* [READING PASSAGE]

My Re-Assessment of the Media Decree

        Opinion
         Crosbie Walsh
On April 12th I published a list of ten items that I took to be people's general concerns about the Draft Media Decree, together with my comment where necessary. To read, click here.

Four months on, the Decree has been promulgated in its final form. The reaction of the international media, then and now, has been almost wholly negative which is not altogether surprising given that the existence of one of their own, the Fiji Times, is threatened. A closer and more open-minded examination of the Decree, however, would show that many of the concerns have been addressed, and for the most part the Decree fills the acknowledged longstanding gap in media regulation in Fiji. Indeed, in some respects, but particularly in its stated aims and code of ethics, the Decree could well be emulated by other countries.

The following discussion compares the ten areas of general concern noted in April with the Decree as it it now stands:



1. The power of the Minister and the power of Government.
(a) A consensus view, with which I agree, is that recommendations on the appointment of the chairpersons and members of the Media Industry Development Authority (MIDA) and the Tribunal should be by a wider grouping, including people who are not part of Government.
Update. Wide consultations have obviously taken place but with whom is not known. It should be noted, however, that appointments by Ministers are common in New Zealand and elsewhere. It is only the present political situation in Fiji that makes this provision of special concern. We will be in a better position to judge when appointments are made. The only one so far, of Dr Satendra Reddy as the MIDA chair, seems wise and uncontroversial.

(b) The Decree makes no mention of members of the MIDA or the Tribunal and the qualifications that will be necessary to fill these positions. This is an important omission.
Update. Membership composition is now known. MIDA will comprise:
A chairperson (Dr Satendra Reddy); the Solicitor General (Mr Christopher Pryde) or his nominee; one person representing the interest of consumers in Fiji; one person representing the interest of children; one person representing the interest of women; and one person with experience in journalism and/or the media industry. The Tribunal will be chaired by a judge.”
On the face of it, this seems fair and balanced, with representation assured from groups often under-represented in decision-making bodies.

2. The Minister can give directions to the MIDA through the Director. This potentially undermines media freedom even though the Minister may only give directions consistent with the Decree.
Update. This provision is unchanged. I am not totally happy with it, but I cannot see how a Minister can be prevented from ensuring MIDA decisions are consistent with the Decree. Indeed, it is his duty to do so. The only concern, again, is that this power may be “stretched” beyond its intent. My reading is that, if such a circumstance arose, MIDA could appeal to the Courts..

3. The Minister can dismiss the Authority Chairperson. I see no problem with this as long as there is "reasonable cause" that is made public.
Update. No change.

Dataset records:
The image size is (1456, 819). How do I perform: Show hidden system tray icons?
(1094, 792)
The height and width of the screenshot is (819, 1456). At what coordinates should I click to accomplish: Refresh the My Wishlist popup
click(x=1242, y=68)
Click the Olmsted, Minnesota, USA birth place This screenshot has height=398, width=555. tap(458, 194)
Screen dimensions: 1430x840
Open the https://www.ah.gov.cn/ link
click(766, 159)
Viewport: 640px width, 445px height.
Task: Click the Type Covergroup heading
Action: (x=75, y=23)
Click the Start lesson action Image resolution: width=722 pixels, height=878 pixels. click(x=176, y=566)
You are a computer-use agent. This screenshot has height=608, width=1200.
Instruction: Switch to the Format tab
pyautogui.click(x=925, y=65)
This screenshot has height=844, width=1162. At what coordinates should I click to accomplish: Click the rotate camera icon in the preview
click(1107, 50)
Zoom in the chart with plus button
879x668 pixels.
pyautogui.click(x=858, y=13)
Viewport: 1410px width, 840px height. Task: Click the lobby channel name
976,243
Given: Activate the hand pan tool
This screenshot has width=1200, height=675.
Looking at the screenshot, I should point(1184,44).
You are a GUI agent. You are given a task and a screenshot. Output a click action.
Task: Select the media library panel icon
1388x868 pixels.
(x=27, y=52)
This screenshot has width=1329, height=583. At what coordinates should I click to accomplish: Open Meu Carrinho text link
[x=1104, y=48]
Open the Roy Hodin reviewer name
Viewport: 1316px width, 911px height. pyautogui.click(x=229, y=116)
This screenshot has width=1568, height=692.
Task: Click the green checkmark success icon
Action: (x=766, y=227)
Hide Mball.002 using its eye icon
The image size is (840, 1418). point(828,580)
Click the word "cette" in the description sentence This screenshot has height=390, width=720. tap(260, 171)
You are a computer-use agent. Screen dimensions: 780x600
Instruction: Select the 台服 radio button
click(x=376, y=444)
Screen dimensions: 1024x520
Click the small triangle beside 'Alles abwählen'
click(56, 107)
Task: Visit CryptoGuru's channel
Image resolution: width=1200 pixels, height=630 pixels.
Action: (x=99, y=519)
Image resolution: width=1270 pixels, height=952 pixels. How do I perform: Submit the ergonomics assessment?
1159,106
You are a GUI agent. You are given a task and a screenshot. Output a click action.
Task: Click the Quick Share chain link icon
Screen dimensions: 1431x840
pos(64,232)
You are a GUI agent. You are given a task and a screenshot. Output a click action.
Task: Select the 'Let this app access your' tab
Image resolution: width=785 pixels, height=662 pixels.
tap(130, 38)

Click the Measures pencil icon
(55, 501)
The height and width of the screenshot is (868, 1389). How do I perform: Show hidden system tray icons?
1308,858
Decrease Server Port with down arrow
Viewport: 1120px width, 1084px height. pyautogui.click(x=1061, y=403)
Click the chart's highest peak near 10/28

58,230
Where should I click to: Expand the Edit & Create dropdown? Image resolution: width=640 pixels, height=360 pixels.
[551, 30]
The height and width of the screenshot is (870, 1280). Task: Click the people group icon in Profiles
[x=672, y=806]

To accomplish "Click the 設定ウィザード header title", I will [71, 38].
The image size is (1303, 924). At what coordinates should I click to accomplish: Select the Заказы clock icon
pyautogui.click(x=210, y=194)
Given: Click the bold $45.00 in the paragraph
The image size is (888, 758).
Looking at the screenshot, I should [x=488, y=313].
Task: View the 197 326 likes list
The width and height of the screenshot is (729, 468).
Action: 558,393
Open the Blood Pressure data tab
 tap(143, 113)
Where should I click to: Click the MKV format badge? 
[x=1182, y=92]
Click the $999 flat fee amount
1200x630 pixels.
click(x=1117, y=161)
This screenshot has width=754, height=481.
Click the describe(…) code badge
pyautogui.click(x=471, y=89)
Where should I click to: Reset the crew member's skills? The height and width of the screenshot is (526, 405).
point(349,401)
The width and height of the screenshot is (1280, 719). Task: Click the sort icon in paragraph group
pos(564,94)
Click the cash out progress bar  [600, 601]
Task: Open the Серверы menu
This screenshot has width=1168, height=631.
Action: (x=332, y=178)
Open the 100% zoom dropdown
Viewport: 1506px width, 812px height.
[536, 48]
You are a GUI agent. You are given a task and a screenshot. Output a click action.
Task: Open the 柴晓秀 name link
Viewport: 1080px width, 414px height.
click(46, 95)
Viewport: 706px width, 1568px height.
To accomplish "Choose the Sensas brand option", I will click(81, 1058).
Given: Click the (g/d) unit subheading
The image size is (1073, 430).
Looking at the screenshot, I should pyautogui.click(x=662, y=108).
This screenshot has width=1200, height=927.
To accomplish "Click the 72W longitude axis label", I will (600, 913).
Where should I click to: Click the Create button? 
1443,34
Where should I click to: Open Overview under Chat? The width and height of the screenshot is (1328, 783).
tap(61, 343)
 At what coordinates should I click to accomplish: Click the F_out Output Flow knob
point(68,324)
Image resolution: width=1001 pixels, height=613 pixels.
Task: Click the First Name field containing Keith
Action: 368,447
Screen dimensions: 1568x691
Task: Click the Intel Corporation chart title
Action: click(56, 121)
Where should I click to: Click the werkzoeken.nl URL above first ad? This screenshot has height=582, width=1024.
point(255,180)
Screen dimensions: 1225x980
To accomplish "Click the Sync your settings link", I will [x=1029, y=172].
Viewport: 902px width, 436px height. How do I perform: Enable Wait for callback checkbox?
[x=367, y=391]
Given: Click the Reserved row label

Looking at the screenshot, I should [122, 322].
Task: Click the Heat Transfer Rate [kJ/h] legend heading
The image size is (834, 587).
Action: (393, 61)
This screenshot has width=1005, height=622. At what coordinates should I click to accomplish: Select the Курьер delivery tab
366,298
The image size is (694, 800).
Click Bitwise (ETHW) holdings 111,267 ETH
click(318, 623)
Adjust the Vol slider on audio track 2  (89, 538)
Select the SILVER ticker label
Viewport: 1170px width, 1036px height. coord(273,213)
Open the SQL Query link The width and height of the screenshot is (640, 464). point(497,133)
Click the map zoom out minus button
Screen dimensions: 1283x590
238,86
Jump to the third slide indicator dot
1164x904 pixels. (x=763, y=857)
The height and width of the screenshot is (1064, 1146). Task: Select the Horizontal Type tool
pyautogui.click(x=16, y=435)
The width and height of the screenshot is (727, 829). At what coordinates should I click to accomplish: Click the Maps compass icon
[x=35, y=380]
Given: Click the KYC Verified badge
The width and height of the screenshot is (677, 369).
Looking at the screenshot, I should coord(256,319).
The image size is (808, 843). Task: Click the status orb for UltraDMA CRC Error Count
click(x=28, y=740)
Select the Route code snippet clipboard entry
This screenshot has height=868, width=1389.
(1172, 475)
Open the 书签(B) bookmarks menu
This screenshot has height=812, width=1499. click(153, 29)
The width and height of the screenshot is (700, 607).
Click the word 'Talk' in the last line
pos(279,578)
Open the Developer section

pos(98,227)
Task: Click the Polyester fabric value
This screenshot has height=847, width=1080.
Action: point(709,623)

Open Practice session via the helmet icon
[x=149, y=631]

* [SET PROBLEM] Reproduce word for word the passage of the opinion piece on Fiji's Media Decree starting with "Update. This provision" and going on through "Update. No change.".

* [TASK OUTPUT]
Update. This provision is unchanged. I am not totally happy with it, but I cannot see how a Minister can be prevented from ensuring MIDA decisions are consistent with the Decree. Indeed, it is his duty to do so. The only concern, again, is that this power may be “stretched” beyond its intent. My reading is that, if such a circumstance arose, MIDA could appeal to the Courts..

3. The Minister can dismiss the Authority Chairperson. I see no problem with this as long as there is "reasonable cause" that is made public.
Update. No change.